From the records below, please repeat exactly the line that has "科研管理系统选型：功能性能与服务的多维决策 (138, 1575)", the line that has "Najlažja LCHF skutina tortica (1130, 930)", and every line between them, and nothing else.

---

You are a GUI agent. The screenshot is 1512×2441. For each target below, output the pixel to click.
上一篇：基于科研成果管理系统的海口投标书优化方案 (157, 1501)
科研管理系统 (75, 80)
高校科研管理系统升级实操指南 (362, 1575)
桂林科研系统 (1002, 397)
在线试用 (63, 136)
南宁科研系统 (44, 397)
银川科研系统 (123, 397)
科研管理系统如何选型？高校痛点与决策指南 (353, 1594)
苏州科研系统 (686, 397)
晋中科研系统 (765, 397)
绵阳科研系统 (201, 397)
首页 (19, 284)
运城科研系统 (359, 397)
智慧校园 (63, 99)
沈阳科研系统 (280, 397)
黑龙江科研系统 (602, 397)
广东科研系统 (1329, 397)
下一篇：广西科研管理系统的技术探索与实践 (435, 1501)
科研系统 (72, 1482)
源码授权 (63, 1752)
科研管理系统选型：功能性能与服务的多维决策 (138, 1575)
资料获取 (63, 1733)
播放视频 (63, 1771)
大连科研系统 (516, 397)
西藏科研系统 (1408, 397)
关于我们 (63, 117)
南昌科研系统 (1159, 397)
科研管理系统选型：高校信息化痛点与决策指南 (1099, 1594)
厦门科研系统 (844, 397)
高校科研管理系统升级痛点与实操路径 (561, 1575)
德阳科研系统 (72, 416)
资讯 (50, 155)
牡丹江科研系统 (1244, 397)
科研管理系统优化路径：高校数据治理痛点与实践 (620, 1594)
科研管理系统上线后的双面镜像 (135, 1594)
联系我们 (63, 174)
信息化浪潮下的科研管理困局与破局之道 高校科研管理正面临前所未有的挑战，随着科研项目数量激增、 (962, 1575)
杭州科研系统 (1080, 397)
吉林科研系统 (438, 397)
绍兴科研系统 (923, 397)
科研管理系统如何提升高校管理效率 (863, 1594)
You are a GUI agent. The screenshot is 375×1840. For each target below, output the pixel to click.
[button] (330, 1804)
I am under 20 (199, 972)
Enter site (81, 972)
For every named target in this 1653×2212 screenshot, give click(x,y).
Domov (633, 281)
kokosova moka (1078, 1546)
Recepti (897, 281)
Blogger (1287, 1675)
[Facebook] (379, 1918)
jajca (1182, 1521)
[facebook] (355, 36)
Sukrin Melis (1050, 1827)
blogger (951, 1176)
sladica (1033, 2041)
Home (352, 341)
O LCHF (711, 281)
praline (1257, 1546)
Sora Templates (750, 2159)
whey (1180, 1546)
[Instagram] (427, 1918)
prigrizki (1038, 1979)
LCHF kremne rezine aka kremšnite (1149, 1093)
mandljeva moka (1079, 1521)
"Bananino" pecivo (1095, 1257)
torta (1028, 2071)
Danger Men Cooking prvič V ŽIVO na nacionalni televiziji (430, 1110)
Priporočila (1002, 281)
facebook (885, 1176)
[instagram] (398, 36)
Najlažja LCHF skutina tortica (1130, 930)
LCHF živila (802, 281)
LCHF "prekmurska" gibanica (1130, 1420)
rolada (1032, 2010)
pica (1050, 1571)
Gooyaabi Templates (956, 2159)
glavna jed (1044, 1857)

---

> Solution for this task:
科研管理系统选型：功能性能与服务的多维决策 (138, 1575)
资料获取 (63, 1733)
播放视频 (63, 1771)
大连科研系统 (516, 397)
西藏科研系统 (1408, 397)
关于我们 (63, 117)
南昌科研系统 (1159, 397)
科研管理系统选型：高校信息化痛点与决策指南 (1099, 1594)
厦门科研系统 (844, 397)
高校科研管理系统升级痛点与实操路径 (561, 1575)
德阳科研系统 (72, 416)
资讯 (50, 155)
牡丹江科研系统 (1244, 397)
科研管理系统优化路径：高校数据治理痛点与实践 (620, 1594)
科研管理系统上线后的双面镜像 (135, 1594)
联系我们 (63, 174)
信息化浪潮下的科研管理困局与破局之道 高校科研管理正面临前所未有的挑战，随着科研项目数量激增、 (962, 1575)
杭州科研系统 (1080, 397)
吉林科研系统 (438, 397)
绍兴科研系统 (923, 397)
科研管理系统如何提升高校管理效率 (863, 1594)
You are a GUI agent. The screenshot is 375×1840. For each target below, output the pixel to click.
[button] (330, 1804)
I am under 20 (199, 972)
Enter site (81, 972)
For every named target in this 1653×2212 screenshot, give click(x,y).
Domov (633, 281)
kokosova moka (1078, 1546)
Recepti (897, 281)
Blogger (1287, 1675)
[Facebook] (379, 1918)
jajca (1182, 1521)
[facebook] (355, 36)
Sukrin Melis (1050, 1827)
blogger (951, 1176)
sladica (1033, 2041)
Home (352, 341)
O LCHF (711, 281)
praline (1257, 1546)
Sora Templates (750, 2159)
whey (1180, 1546)
[Instagram] (427, 1918)
prigrizki (1038, 1979)
LCHF kremne rezine aka kremšnite (1149, 1093)
mandljeva moka (1079, 1521)
"Bananino" pecivo (1095, 1257)
torta (1028, 2071)
Danger Men Cooking prvič V ŽIVO na nacionalni televiziji (430, 1110)
Priporočila (1002, 281)
facebook (885, 1176)
[instagram] (398, 36)
Najlažja LCHF skutina tortica (1130, 930)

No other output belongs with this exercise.